··· Texto seleccionado
La Zoilamérica que no conocías

Zoilamérica Ortega Murillo es profesora universitaria y en el exilio está luchando por construir su propia identidad, lejos de la sombra de su madre y su padrastro: Rosario Murillo y Daniel Ortega. No le gustan las etiquetas, dice, porque a ella toda la vida la han etiquetado.

A las 5:30 de la mañana Zoilamérica Ortega Murillo ya debe estar en pie. Mira el celular y se levanta medio dormida para encender la cafetera; vuelve al cuarto y recoge su sábana, la dobla y la coloca debajo de la almohada. Todo debe estar en perfecto orden. Se toma la primera taza de café y hace algo de ejercicio. Prepara el desayuno de su hijo menor, Giordano, y lo deja servido sobre la mesa. Se baña, se maquilla, empaca su almuerzo y antes de las 8:00 sale rumbo a la universidad donde trabaja como docente. Lo mismo todos los días. En esta sencilla rutina ha empezado a encontrarse a sí misma, luego de tantos años viviendo a la sombra de su madre y su padrastro: Rosario Murillo y Daniel Ortega.
······
··· Registros de datos
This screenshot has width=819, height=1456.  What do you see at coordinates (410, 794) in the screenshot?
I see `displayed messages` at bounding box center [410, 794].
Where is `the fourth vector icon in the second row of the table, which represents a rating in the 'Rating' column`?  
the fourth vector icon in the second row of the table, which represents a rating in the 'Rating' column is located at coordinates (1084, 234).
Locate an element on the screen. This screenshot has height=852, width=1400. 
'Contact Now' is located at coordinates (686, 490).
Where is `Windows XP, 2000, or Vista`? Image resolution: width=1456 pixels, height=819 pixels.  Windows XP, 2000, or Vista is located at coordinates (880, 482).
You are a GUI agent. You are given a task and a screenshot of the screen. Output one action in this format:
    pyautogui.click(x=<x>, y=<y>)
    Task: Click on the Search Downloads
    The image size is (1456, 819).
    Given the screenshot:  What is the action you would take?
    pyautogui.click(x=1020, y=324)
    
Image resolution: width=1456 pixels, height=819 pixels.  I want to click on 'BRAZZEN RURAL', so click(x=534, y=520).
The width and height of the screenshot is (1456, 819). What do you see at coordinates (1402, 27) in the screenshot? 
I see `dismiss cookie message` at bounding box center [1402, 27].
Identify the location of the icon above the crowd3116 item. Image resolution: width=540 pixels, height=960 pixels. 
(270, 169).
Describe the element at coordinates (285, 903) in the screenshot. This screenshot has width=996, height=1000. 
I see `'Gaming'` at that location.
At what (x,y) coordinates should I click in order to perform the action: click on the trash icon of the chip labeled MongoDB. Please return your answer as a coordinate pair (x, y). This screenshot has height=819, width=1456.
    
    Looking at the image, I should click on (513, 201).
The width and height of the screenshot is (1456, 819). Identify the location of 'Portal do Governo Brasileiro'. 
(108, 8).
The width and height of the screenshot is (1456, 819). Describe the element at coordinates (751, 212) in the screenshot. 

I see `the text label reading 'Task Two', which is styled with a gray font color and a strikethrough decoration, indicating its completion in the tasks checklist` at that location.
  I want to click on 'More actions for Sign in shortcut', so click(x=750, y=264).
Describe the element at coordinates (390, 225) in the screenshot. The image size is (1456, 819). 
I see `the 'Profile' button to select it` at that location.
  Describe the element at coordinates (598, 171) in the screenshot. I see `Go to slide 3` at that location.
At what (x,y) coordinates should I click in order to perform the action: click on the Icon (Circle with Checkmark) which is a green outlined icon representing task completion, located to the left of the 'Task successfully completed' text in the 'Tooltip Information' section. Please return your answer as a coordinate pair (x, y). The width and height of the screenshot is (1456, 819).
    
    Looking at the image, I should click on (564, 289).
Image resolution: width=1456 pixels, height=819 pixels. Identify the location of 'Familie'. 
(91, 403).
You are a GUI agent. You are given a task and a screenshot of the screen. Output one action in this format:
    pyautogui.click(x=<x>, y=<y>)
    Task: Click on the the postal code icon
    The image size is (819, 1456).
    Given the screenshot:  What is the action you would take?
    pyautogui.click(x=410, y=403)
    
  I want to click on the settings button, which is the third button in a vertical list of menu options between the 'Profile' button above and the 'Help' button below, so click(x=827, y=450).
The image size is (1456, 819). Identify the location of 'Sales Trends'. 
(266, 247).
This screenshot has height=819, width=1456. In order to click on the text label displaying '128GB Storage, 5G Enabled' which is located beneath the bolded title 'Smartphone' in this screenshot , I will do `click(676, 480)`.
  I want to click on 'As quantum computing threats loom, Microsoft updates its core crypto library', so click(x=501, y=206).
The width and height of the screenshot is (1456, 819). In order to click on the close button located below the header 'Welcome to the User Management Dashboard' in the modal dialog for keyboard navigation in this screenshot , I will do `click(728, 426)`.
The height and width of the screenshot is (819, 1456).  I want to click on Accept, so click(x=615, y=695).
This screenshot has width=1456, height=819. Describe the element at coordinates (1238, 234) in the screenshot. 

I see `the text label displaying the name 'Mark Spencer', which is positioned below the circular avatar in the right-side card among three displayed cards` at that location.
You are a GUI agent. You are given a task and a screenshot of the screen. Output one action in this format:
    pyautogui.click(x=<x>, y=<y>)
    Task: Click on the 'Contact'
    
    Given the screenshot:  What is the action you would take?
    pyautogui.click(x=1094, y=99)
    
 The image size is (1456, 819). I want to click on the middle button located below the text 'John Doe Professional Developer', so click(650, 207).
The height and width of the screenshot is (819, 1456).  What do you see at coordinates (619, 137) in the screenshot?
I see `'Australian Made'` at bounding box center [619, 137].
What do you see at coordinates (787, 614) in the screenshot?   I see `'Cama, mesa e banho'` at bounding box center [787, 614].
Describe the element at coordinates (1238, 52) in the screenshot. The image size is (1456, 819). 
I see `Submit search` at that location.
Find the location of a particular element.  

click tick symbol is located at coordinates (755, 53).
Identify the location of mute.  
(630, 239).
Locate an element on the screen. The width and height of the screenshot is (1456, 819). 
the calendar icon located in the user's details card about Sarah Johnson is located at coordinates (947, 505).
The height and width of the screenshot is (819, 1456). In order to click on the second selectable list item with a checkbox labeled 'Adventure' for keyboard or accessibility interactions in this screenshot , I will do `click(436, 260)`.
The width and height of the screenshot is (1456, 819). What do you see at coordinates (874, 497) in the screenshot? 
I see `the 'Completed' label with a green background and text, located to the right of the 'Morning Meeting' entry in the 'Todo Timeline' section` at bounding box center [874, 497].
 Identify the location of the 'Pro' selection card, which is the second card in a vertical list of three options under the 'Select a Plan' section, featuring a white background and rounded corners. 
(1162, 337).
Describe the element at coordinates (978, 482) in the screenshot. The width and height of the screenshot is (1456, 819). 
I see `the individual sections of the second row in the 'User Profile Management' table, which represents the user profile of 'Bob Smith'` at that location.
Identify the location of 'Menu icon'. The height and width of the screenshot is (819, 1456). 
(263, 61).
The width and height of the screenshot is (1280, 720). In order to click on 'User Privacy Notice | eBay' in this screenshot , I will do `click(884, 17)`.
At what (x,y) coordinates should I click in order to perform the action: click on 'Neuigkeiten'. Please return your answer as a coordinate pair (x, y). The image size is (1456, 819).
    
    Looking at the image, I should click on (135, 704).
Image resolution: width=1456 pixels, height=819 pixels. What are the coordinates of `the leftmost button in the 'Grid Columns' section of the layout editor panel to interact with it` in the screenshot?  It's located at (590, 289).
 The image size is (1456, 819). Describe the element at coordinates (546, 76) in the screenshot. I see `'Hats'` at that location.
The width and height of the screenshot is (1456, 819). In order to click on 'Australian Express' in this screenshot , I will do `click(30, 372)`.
······
Tarea escrita 1: Según el texto seleccionado, ¿a qué hora debe estar ya en pie Zoilamérica Ortega Murillo?
Tarea escrita 2: Por favor, enumera todas las personas que se mencionan por su nombre en el texto seleccionado.

Respuesta 1: A las 5:30 de la mañana.

Respuesta 2: Zoilamérica Ortega Murillo, Rosario Murillo, Daniel Ortega y Giordano.